STATED EXERCISE -
Quote the lines below word for word, starting at the line that contains "This screenshot has height=1458, width=2000." and stopping after the line that contains "[x=949, y=90]".

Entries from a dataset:
--------------------------------
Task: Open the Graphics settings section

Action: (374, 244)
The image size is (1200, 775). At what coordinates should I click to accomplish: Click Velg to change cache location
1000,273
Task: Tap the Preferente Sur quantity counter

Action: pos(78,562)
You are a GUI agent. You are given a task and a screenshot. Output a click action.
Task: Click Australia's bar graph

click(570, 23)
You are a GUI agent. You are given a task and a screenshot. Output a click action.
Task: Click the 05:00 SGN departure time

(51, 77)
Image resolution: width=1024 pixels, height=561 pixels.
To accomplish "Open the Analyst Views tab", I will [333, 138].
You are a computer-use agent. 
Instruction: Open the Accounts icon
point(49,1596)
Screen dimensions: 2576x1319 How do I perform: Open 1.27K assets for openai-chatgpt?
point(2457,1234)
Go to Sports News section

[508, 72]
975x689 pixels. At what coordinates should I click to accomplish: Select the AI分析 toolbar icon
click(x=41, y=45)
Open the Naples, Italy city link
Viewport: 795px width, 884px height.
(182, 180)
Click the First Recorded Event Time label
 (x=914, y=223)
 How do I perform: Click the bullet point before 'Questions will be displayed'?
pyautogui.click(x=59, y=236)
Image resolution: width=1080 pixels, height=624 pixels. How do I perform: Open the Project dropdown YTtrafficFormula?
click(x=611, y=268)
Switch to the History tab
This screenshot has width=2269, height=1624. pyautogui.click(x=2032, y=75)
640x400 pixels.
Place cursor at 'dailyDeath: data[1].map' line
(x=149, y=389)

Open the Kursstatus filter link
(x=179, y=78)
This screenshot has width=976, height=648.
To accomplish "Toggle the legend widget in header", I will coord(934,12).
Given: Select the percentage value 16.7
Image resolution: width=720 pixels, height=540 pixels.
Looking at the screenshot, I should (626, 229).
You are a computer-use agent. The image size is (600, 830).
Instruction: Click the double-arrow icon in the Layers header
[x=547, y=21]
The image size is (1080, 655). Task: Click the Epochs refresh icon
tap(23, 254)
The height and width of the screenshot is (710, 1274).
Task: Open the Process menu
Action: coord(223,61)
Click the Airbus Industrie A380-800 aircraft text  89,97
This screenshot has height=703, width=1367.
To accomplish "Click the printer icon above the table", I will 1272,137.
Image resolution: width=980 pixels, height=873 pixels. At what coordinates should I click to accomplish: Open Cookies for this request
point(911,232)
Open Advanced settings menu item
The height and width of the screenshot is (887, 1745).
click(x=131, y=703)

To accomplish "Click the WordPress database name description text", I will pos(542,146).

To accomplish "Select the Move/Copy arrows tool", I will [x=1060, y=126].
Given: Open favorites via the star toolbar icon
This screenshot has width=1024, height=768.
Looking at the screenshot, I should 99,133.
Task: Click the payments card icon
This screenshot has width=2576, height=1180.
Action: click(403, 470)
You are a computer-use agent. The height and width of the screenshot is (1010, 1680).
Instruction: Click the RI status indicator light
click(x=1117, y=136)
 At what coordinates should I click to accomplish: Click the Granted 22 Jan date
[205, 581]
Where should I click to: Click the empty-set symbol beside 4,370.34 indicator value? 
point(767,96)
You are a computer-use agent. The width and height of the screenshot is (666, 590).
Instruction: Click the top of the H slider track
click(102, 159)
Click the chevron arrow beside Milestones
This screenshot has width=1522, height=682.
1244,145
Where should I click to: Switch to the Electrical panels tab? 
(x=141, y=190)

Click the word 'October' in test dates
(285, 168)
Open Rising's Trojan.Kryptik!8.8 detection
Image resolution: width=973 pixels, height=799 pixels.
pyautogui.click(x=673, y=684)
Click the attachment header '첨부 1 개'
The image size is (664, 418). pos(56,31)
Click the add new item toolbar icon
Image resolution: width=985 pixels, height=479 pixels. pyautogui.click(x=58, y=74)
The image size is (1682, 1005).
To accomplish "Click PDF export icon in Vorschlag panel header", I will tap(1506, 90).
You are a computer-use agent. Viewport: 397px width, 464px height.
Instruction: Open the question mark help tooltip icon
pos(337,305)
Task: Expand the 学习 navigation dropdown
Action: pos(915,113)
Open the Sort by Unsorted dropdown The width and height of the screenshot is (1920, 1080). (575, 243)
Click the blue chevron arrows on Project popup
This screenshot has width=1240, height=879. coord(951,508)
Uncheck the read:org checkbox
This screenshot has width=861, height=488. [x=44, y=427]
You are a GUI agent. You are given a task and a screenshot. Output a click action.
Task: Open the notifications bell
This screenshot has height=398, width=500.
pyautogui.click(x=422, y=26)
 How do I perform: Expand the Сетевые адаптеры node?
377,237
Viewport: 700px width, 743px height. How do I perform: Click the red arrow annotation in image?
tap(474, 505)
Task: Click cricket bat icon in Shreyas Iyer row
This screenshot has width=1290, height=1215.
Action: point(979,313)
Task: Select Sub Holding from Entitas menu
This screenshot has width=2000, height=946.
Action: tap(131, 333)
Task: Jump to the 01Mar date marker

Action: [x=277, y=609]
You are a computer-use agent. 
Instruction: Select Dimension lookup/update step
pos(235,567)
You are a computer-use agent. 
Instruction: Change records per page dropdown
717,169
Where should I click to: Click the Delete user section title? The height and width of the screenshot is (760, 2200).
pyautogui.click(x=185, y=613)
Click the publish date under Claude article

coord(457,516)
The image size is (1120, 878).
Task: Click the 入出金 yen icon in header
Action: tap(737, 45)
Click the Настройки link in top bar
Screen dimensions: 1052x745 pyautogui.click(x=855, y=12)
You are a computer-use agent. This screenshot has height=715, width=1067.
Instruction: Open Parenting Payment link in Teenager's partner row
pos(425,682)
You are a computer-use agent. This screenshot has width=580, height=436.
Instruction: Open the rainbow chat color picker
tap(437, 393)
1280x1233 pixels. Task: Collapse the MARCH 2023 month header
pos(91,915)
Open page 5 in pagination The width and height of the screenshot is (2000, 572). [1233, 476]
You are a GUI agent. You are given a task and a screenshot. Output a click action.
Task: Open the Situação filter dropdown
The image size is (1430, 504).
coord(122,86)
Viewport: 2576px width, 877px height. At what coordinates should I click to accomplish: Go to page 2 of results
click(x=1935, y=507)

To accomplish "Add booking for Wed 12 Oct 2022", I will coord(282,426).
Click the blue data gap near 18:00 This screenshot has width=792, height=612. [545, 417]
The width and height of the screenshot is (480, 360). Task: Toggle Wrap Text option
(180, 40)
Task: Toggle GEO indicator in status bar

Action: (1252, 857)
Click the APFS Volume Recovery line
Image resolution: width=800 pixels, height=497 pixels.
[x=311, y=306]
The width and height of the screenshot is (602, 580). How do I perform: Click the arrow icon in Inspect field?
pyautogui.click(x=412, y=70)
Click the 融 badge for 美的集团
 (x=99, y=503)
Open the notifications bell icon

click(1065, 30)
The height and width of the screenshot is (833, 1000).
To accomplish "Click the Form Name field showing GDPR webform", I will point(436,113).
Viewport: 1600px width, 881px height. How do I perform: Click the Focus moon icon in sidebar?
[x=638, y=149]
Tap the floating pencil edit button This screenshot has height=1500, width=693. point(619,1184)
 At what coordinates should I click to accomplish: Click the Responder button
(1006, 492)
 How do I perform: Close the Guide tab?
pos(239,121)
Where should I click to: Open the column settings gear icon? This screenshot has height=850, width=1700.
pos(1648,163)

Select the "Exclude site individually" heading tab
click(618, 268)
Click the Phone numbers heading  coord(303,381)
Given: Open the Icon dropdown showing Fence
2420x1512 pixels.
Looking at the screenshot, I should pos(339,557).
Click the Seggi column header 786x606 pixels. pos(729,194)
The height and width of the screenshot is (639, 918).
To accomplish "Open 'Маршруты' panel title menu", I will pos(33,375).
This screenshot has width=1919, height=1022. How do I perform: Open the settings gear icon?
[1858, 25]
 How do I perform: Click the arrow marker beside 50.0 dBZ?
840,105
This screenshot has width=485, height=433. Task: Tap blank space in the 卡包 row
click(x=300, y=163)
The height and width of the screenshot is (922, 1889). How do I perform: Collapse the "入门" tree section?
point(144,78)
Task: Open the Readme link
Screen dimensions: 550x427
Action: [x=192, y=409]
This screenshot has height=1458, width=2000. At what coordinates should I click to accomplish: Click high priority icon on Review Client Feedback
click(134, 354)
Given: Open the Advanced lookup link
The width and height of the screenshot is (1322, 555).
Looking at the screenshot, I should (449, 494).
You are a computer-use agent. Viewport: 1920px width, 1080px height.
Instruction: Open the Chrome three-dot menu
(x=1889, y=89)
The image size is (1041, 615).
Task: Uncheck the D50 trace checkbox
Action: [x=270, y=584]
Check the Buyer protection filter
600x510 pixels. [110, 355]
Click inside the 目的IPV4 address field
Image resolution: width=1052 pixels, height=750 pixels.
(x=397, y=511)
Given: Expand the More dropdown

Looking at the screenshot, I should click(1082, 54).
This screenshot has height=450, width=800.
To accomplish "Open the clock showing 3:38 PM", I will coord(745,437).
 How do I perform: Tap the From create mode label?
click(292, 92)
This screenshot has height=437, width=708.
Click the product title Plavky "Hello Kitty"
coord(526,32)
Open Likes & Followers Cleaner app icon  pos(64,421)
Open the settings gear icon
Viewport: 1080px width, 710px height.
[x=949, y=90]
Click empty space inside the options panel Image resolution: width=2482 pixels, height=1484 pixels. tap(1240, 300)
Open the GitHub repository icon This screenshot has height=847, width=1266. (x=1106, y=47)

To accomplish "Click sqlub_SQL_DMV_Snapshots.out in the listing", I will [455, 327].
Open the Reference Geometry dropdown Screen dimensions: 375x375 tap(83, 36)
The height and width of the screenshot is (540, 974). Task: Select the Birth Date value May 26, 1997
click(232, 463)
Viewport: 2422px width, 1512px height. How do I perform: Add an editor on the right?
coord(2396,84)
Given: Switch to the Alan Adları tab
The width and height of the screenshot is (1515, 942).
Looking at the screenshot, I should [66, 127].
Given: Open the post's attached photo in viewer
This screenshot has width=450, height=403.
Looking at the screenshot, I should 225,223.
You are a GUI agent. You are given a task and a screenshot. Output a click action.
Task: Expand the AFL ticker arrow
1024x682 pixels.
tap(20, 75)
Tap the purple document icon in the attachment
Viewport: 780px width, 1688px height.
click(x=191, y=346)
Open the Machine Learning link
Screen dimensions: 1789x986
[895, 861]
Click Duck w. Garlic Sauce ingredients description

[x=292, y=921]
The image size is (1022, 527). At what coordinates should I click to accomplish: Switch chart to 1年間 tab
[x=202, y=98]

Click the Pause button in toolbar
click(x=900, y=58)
--------------------------------
REPLY TO THE EXERCISE -
This screenshot has height=1458, width=2000. At what coordinates should I click to accomplish: Click high priority icon on Review Client Feedback
click(134, 354)
Given: Open the Advanced lookup link
The width and height of the screenshot is (1322, 555).
Looking at the screenshot, I should (449, 494).
You are a computer-use agent. Viewport: 1920px width, 1080px height.
Instruction: Open the Chrome three-dot menu
(x=1889, y=89)
The image size is (1041, 615).
Task: Uncheck the D50 trace checkbox
Action: [x=270, y=584]
Check the Buyer protection filter
600x510 pixels. [110, 355]
Click inside the 目的IPV4 address field
Image resolution: width=1052 pixels, height=750 pixels.
(x=397, y=511)
Given: Expand the More dropdown

Looking at the screenshot, I should click(1082, 54).
This screenshot has height=450, width=800.
To accomplish "Open the clock showing 3:38 PM", I will coord(745,437).
 How do I perform: Tap the From create mode label?
click(292, 92)
This screenshot has height=437, width=708.
Click the product title Plavky "Hello Kitty"
coord(526,32)
Open Likes & Followers Cleaner app icon  pos(64,421)
Open the settings gear icon
Viewport: 1080px width, 710px height.
[x=949, y=90]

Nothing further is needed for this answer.